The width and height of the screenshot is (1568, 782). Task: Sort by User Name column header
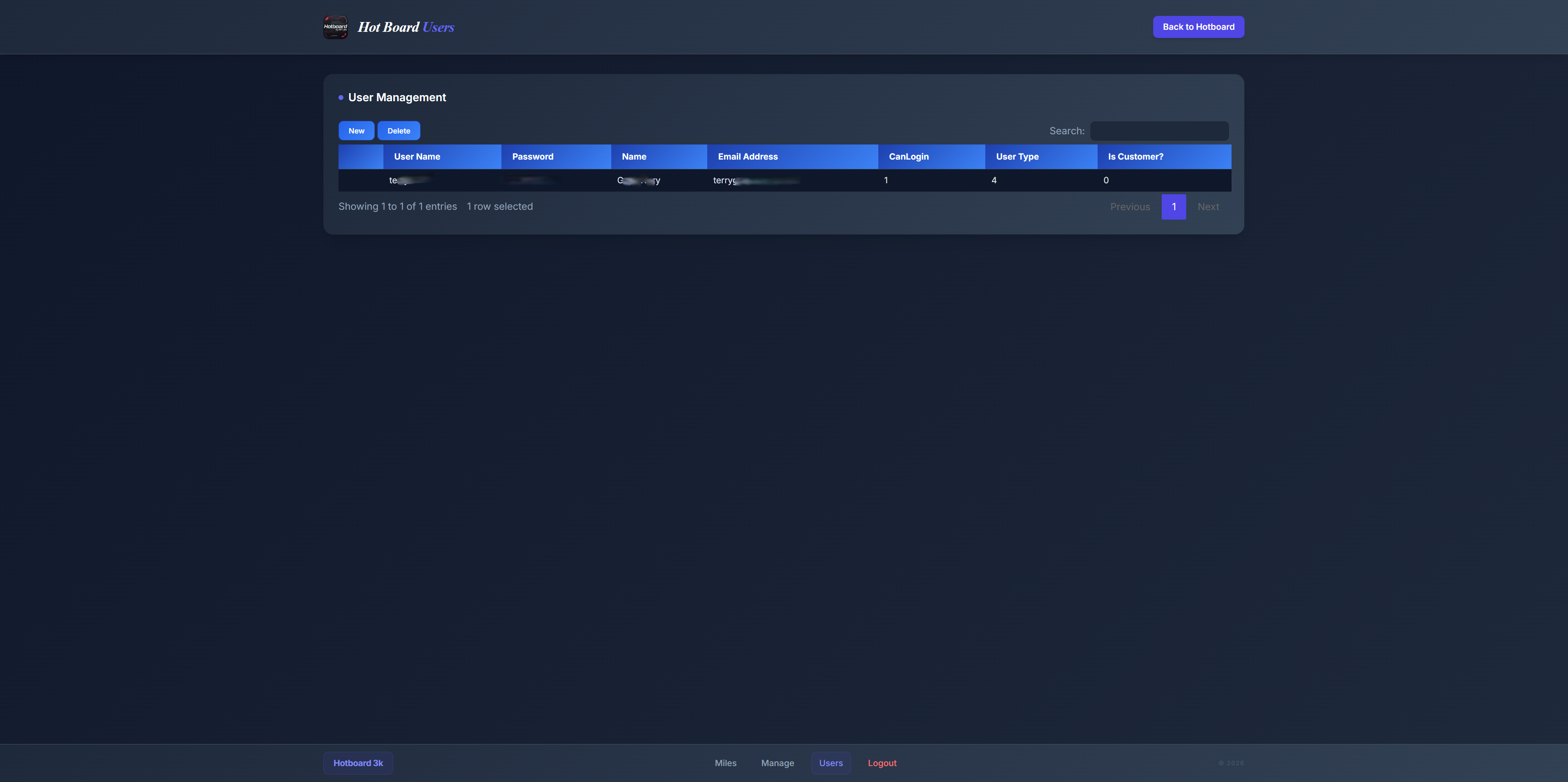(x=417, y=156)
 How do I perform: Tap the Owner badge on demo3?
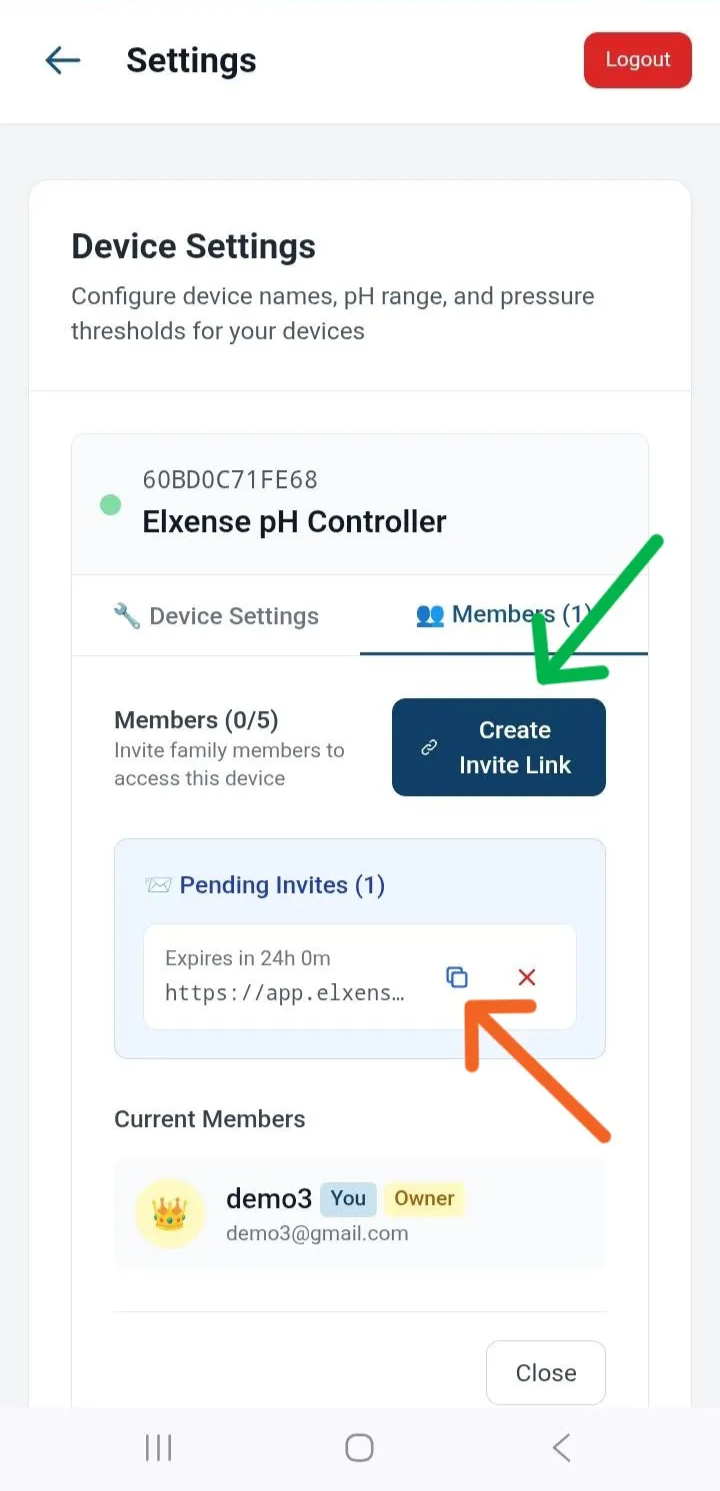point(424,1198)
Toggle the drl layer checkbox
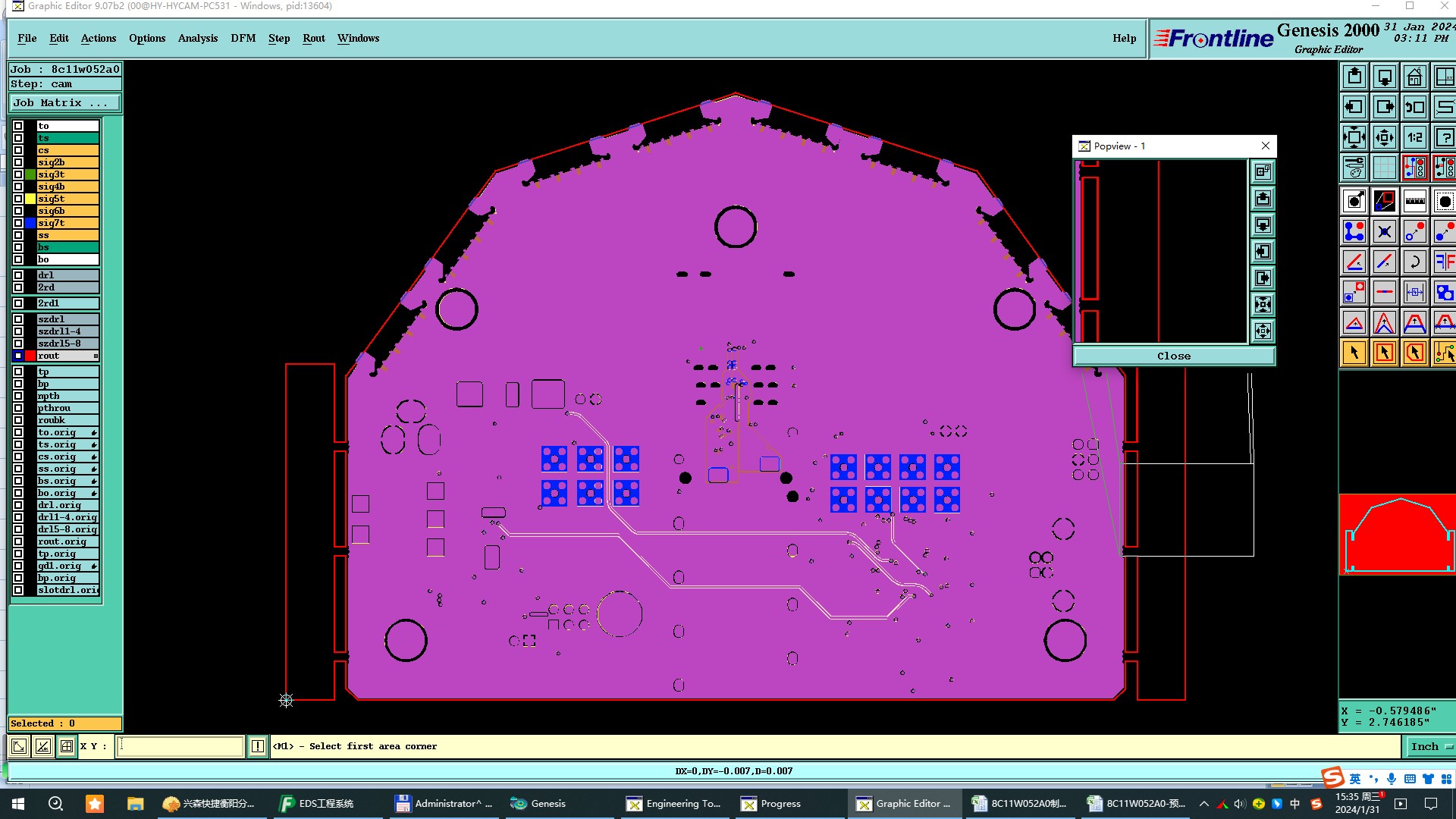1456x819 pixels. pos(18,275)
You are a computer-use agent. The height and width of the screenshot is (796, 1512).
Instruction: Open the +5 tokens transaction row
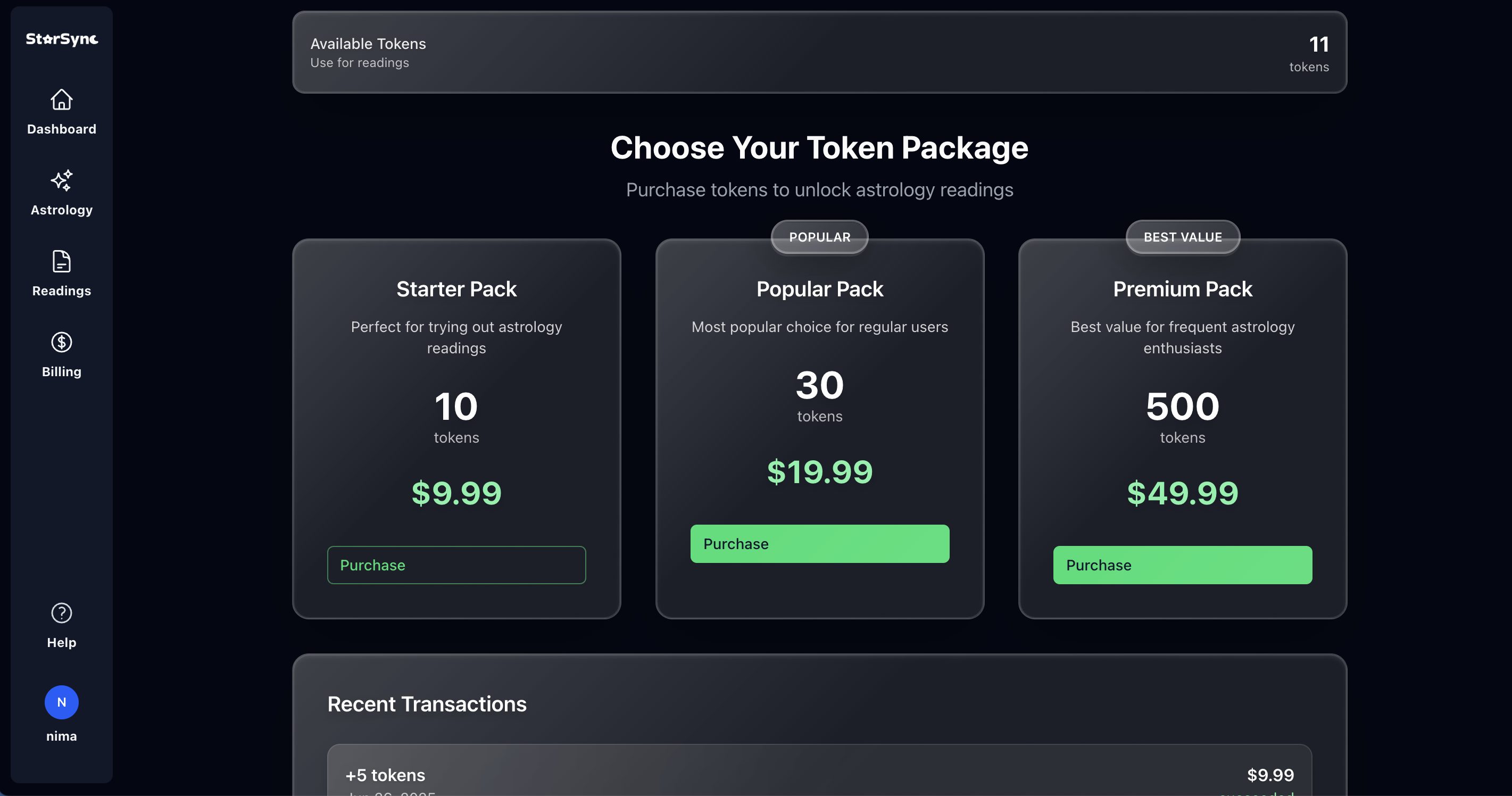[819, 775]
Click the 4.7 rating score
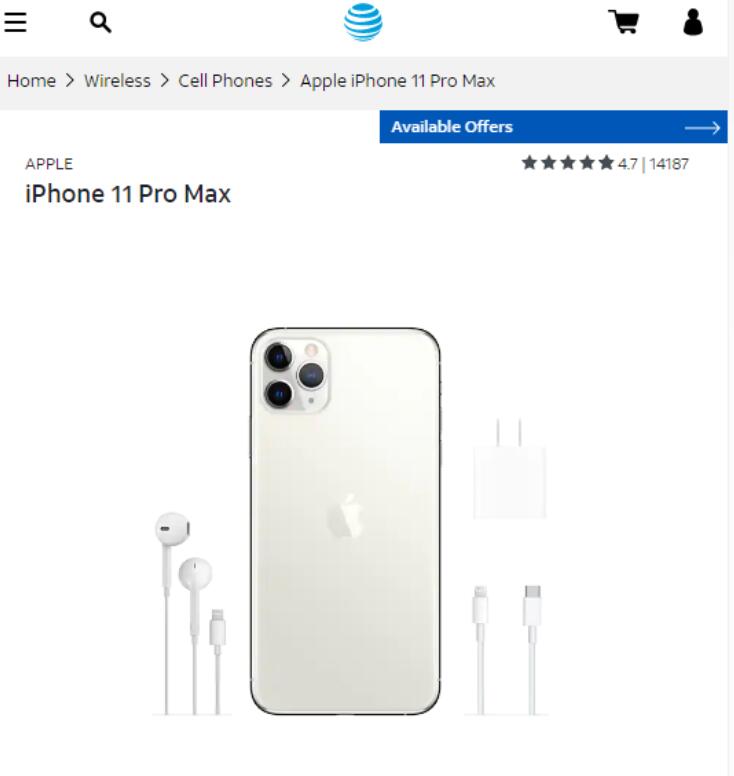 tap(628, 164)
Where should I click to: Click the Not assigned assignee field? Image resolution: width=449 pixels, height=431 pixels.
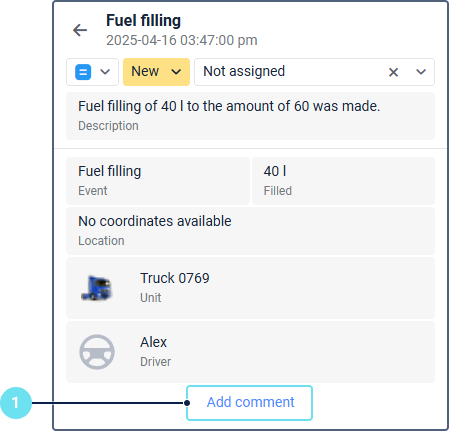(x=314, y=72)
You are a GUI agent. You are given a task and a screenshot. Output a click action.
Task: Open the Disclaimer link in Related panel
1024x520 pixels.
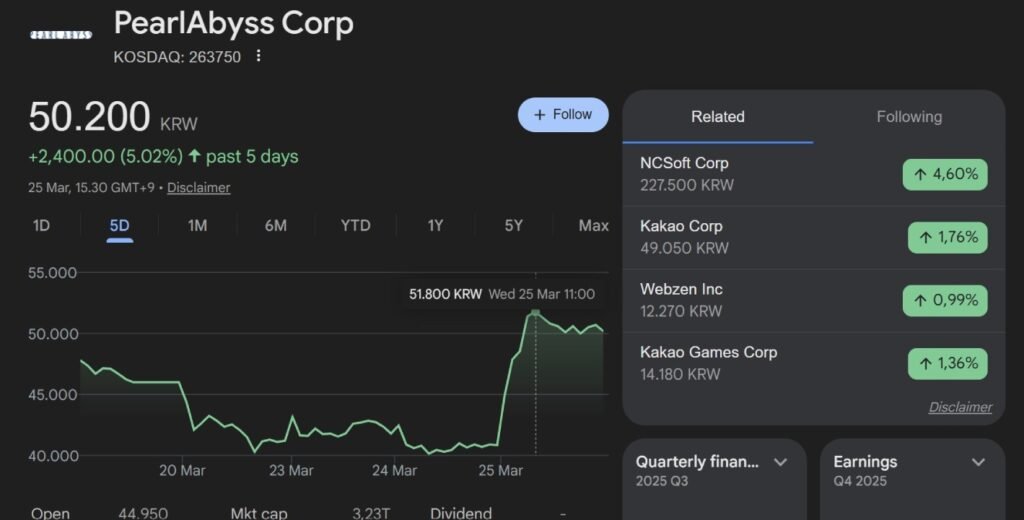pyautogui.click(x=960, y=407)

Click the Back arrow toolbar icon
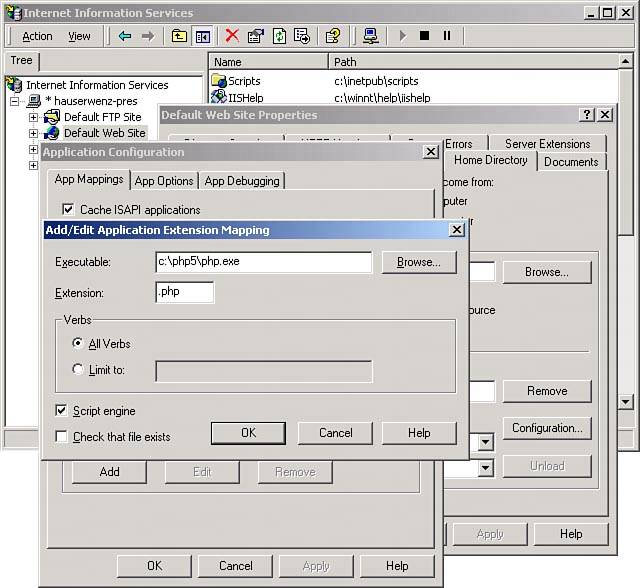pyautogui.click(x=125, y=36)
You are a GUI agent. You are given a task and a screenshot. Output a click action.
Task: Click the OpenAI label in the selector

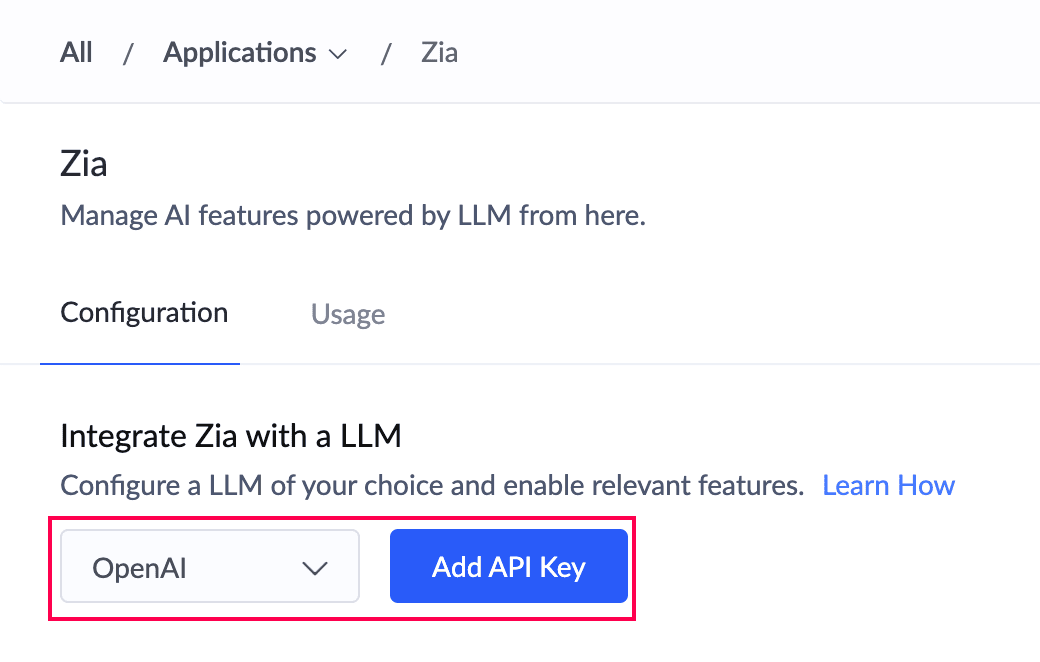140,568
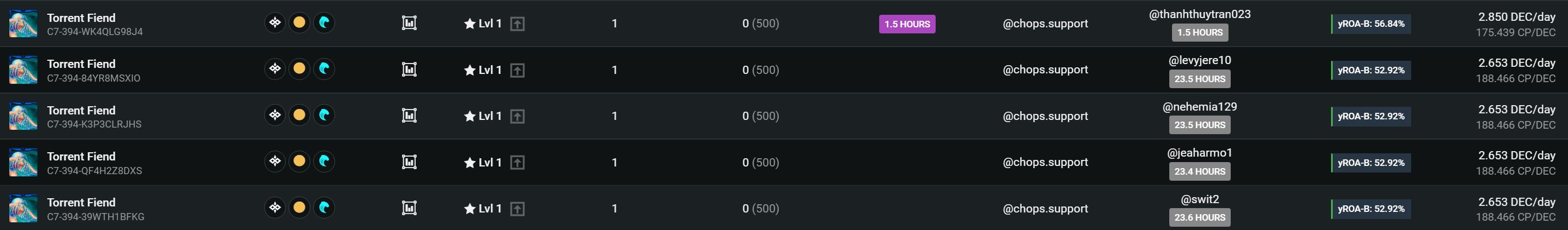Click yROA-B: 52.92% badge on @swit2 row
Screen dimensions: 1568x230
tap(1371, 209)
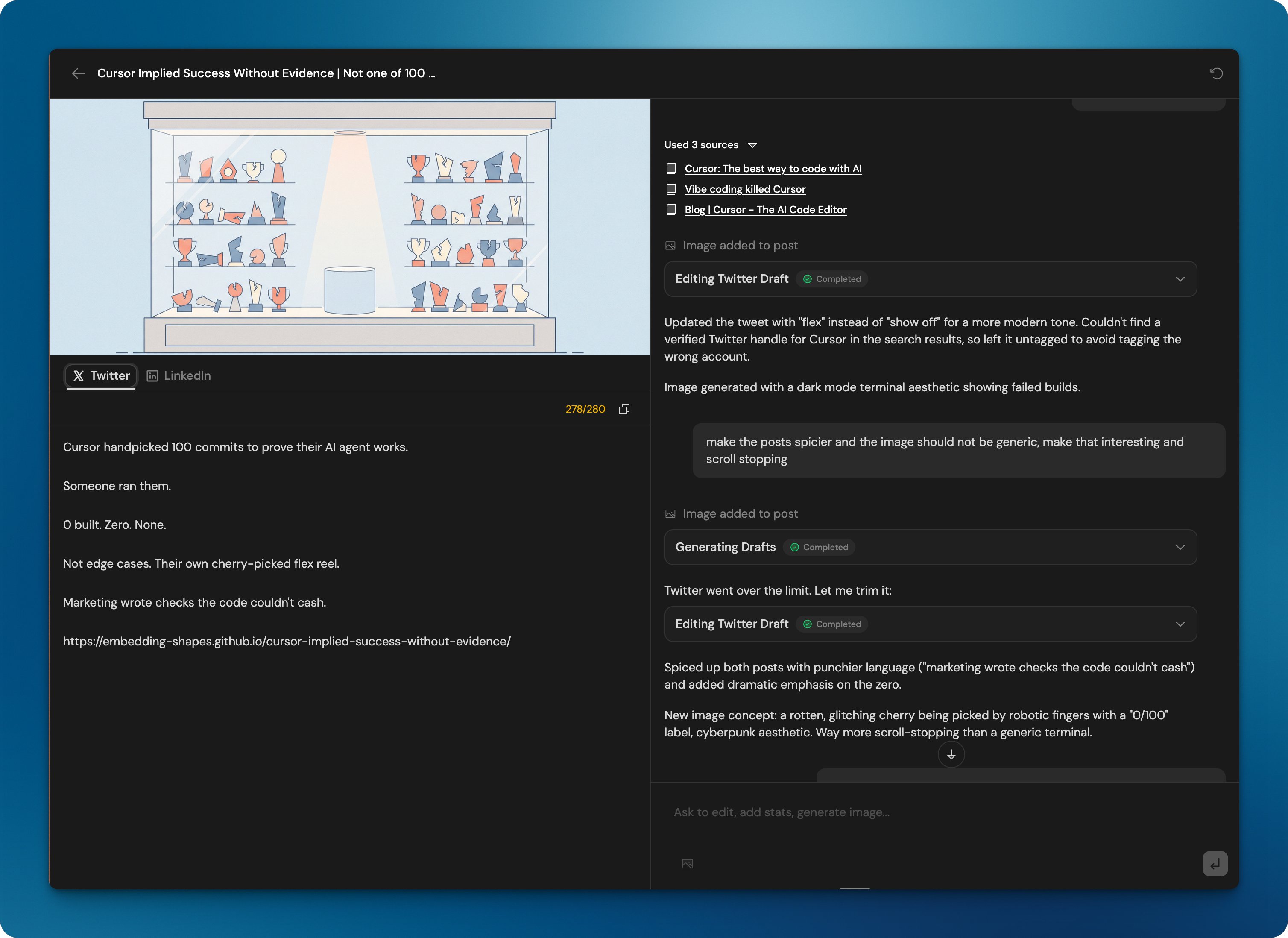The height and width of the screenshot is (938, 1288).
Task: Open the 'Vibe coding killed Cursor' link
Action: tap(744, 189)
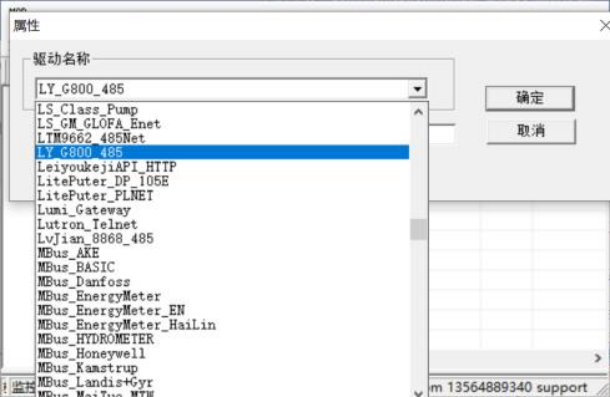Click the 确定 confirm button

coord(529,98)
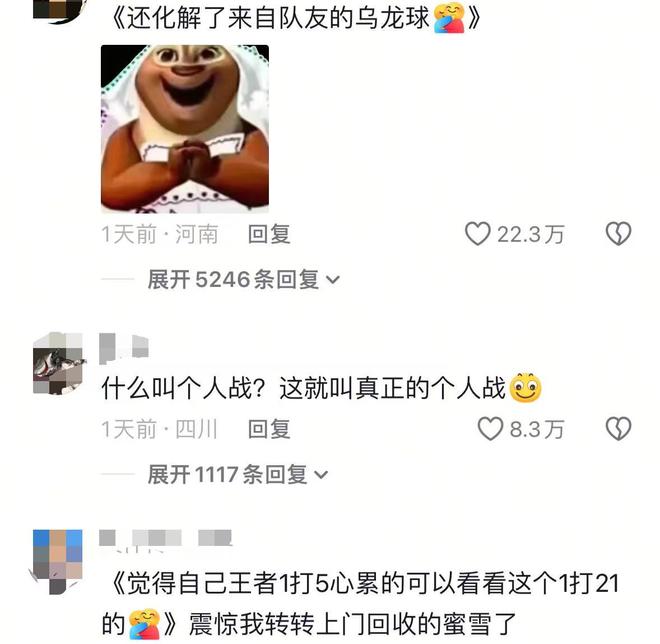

**AIM OF THE EXERCISE:** Reproduce all of the material above line for line, without changing any wording. Leave out every picture.

**OUTPUT OF THE TASK:**
The width and height of the screenshot is (1568, 782). Task: Sort by User Name column header
(x=417, y=156)
 How do I perform: Tap the Owner badge on demo3?
point(424,1198)
Toggle the drl layer checkbox
1456x819 pixels. pos(18,275)
You are a computer-use agent. The height and width of the screenshot is (796, 1512).
Instruction: Open the +5 tokens transaction row
[819, 775]
Click the 4.7 rating score
 tap(628, 164)
Where should I click to: Click the Not assigned assignee field? Image resolution: width=449 pixels, height=431 pixels.
(x=314, y=72)
You are a GUI agent. You are given a task and a screenshot. Output a click action.
Task: Open the Disclaimer link in Related panel
1024x520 pixels.
pyautogui.click(x=960, y=407)

Click the Back arrow toolbar icon
pyautogui.click(x=125, y=36)
You are a GUI agent. You are given a task and a screenshot. Output a click action.
Task: Click the OpenAI label in the selector

140,568
Click yROA-B: 52.92% badge on @swit2 row
Screen dimensions: 1568x230
tap(1371, 209)
The height and width of the screenshot is (938, 1288).
Task: Open the 'Vibe coding killed Cursor' link
Action: tap(744, 189)
Click the 确定 confirm button

coord(529,98)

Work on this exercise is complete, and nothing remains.